What to work on:
Every record that follows should be output exactly as it is given.

(Dataset excerpts)
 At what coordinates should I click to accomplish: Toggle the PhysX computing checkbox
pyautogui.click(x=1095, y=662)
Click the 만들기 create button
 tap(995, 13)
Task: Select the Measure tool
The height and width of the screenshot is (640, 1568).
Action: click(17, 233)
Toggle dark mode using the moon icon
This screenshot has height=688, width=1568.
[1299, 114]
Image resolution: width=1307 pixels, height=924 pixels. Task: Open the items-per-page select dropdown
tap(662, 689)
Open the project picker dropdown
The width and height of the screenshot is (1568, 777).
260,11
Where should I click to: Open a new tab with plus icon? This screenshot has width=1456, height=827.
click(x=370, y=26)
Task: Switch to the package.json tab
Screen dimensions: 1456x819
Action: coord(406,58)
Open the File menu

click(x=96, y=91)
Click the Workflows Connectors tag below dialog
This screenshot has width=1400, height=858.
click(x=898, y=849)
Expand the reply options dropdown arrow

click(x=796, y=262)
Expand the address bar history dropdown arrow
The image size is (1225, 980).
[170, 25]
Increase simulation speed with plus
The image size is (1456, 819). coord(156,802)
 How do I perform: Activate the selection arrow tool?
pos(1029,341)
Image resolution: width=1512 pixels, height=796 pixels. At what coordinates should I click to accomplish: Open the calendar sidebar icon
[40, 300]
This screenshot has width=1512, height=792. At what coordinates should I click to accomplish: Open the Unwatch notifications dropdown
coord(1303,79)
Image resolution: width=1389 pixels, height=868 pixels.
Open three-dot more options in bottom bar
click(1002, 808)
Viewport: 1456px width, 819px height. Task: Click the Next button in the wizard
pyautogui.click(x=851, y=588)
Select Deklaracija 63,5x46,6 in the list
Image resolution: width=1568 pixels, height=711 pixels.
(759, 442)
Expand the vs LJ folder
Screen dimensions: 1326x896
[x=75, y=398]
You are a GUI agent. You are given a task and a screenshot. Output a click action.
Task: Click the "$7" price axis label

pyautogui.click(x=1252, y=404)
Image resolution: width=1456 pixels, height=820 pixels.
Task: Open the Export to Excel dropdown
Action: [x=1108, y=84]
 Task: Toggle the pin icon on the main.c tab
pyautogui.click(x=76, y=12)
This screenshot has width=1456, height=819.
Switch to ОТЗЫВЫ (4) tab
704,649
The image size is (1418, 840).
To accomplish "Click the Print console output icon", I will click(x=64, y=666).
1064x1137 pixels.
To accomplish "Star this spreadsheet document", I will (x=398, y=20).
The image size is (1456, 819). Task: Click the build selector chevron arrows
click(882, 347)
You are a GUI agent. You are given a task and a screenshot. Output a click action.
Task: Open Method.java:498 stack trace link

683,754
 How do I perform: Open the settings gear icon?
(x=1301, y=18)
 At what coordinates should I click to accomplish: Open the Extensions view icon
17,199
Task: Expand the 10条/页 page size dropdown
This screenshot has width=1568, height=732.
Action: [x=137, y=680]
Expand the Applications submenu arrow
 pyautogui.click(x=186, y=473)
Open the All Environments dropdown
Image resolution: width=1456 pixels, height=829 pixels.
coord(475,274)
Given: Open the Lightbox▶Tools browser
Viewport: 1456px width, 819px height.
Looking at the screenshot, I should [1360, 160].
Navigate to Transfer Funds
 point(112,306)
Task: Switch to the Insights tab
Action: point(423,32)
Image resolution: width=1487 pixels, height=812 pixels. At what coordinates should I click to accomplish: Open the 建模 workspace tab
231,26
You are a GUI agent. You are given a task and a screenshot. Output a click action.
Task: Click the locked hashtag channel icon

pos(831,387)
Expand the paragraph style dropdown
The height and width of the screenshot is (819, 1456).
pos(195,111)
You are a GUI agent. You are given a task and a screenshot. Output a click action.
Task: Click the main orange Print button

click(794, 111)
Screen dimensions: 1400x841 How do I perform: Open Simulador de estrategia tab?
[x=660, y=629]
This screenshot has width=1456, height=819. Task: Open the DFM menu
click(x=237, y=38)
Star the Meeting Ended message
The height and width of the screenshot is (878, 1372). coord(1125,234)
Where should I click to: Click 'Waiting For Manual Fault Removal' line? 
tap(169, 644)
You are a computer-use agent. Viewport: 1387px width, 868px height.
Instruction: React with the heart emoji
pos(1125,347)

Solution below:
 At what coordinates should I click to accomplish: Toggle the PhysX computing checkbox
pyautogui.click(x=1095, y=662)
Click the 만들기 create button
 tap(995, 13)
Task: Select the Measure tool
The height and width of the screenshot is (640, 1568).
Action: click(17, 233)
Toggle dark mode using the moon icon
This screenshot has height=688, width=1568.
[1299, 114]
Image resolution: width=1307 pixels, height=924 pixels. Task: Open the items-per-page select dropdown
tap(662, 689)
Open the project picker dropdown
The width and height of the screenshot is (1568, 777).
260,11
Where should I click to: Open a new tab with plus icon? This screenshot has width=1456, height=827.
click(x=370, y=26)
Task: Switch to the package.json tab
Screen dimensions: 1456x819
Action: coord(406,58)
Open the File menu

click(x=96, y=91)
Click the Workflows Connectors tag below dialog
This screenshot has width=1400, height=858.
click(x=898, y=849)
Expand the reply options dropdown arrow

click(x=796, y=262)
Expand the address bar history dropdown arrow
The image size is (1225, 980).
[170, 25]
Increase simulation speed with plus
The image size is (1456, 819). coord(156,802)
 How do I perform: Activate the selection arrow tool?
pos(1029,341)
Image resolution: width=1512 pixels, height=796 pixels. At what coordinates should I click to accomplish: Open the calendar sidebar icon
[40, 300]
This screenshot has width=1512, height=792. At what coordinates should I click to accomplish: Open the Unwatch notifications dropdown
coord(1303,79)
Image resolution: width=1389 pixels, height=868 pixels.
Open three-dot more options in bottom bar
click(1002, 808)
Viewport: 1456px width, 819px height. Task: Click the Next button in the wizard
pyautogui.click(x=851, y=588)
Select Deklaracija 63,5x46,6 in the list
Image resolution: width=1568 pixels, height=711 pixels.
(759, 442)
Expand the vs LJ folder
Screen dimensions: 1326x896
[x=75, y=398]
You are a GUI agent. You are given a task and a screenshot. Output a click action.
Task: Click the "$7" price axis label

pyautogui.click(x=1252, y=404)
Image resolution: width=1456 pixels, height=820 pixels.
Task: Open the Export to Excel dropdown
Action: [x=1108, y=84]
 Task: Toggle the pin icon on the main.c tab
pyautogui.click(x=76, y=12)
This screenshot has width=1456, height=819.
Switch to ОТЗЫВЫ (4) tab
704,649
The image size is (1418, 840).
To accomplish "Click the Print console output icon", I will click(x=64, y=666).
1064x1137 pixels.
To accomplish "Star this spreadsheet document", I will (x=398, y=20).
The image size is (1456, 819). Task: Click the build selector chevron arrows
click(882, 347)
You are a GUI agent. You are given a task and a screenshot. Output a click action.
Task: Open Method.java:498 stack trace link

683,754
 How do I perform: Open the settings gear icon?
(x=1301, y=18)
 At what coordinates should I click to accomplish: Open the Extensions view icon
17,199
Task: Expand the 10条/页 page size dropdown
This screenshot has width=1568, height=732.
Action: [x=137, y=680]
Expand the Applications submenu arrow
 pyautogui.click(x=186, y=473)
Open the All Environments dropdown
Image resolution: width=1456 pixels, height=829 pixels.
coord(475,274)
Given: Open the Lightbox▶Tools browser
Viewport: 1456px width, 819px height.
Looking at the screenshot, I should [1360, 160].
Navigate to Transfer Funds
 point(112,306)
Task: Switch to the Insights tab
Action: point(423,32)
Image resolution: width=1487 pixels, height=812 pixels. At what coordinates should I click to accomplish: Open the 建模 workspace tab
231,26
You are a GUI agent. You are given a task and a screenshot. Output a click action.
Task: Click the locked hashtag channel icon

pos(831,387)
Expand the paragraph style dropdown
The height and width of the screenshot is (819, 1456).
pos(195,111)
You are a GUI agent. You are given a task and a screenshot. Output a click action.
Task: Click the main orange Print button

click(794, 111)
Screen dimensions: 1400x841 How do I perform: Open Simulador de estrategia tab?
[x=660, y=629]
This screenshot has width=1456, height=819. Task: Open the DFM menu
click(x=237, y=38)
Star the Meeting Ended message
The height and width of the screenshot is (878, 1372). coord(1125,234)
Where should I click to: Click 'Waiting For Manual Fault Removal' line? 
tap(169, 644)
You are a computer-use agent. Viewport: 1387px width, 868px height.
Instruction: React with the heart emoji
pos(1125,347)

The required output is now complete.